Exercise goal: Among the lines of the data below, count those that hold the word "computer". Answer with the number alone.

╭─ Data

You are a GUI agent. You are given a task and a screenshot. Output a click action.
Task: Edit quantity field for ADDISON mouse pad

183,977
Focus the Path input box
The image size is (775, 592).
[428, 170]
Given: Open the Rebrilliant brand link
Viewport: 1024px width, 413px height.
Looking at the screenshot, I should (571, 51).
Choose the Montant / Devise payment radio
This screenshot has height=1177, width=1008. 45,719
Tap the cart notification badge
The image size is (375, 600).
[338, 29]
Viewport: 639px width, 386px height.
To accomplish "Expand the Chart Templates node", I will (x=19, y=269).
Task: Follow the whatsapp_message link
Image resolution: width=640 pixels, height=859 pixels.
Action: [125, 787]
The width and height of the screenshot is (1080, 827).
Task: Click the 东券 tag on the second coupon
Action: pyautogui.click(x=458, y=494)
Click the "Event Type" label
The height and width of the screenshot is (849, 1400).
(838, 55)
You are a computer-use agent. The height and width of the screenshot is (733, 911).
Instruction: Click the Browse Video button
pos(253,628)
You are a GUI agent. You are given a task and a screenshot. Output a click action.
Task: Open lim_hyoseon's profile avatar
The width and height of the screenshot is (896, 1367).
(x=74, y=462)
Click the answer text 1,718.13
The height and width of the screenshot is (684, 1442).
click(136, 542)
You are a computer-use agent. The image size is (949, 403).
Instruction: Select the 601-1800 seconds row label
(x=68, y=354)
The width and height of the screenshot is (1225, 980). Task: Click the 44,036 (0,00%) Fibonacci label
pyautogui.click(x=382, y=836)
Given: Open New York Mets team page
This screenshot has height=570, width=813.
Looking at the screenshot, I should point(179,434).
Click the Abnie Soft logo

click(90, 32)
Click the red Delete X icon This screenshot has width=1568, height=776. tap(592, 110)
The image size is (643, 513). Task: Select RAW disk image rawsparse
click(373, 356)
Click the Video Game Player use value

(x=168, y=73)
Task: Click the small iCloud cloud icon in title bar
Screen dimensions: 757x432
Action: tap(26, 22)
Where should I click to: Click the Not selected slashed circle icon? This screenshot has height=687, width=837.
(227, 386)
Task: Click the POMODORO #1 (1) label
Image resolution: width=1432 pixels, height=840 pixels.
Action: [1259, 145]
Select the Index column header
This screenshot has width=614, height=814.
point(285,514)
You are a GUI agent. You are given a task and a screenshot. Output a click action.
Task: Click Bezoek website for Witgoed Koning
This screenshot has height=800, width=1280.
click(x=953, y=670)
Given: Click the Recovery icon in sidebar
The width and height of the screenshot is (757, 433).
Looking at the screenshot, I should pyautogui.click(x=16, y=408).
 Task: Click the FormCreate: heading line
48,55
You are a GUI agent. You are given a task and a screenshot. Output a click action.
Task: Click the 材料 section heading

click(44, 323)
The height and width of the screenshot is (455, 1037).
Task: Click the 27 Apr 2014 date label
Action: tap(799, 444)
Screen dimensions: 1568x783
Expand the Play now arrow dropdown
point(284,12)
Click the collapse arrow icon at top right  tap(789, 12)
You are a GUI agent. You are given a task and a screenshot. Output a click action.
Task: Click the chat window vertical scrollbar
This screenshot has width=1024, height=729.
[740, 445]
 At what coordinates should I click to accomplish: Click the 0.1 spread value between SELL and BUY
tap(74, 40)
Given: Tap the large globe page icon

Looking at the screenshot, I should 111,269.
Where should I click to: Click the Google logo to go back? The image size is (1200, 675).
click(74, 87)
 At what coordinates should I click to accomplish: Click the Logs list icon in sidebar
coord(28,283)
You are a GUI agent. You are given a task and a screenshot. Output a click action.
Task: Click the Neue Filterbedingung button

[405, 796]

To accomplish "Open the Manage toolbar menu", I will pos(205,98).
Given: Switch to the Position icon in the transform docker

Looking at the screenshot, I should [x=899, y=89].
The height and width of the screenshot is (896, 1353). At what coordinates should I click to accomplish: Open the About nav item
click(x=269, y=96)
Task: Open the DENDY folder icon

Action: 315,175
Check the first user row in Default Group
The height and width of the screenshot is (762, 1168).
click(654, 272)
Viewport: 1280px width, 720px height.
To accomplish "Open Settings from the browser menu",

╰─

Finished exercise: 2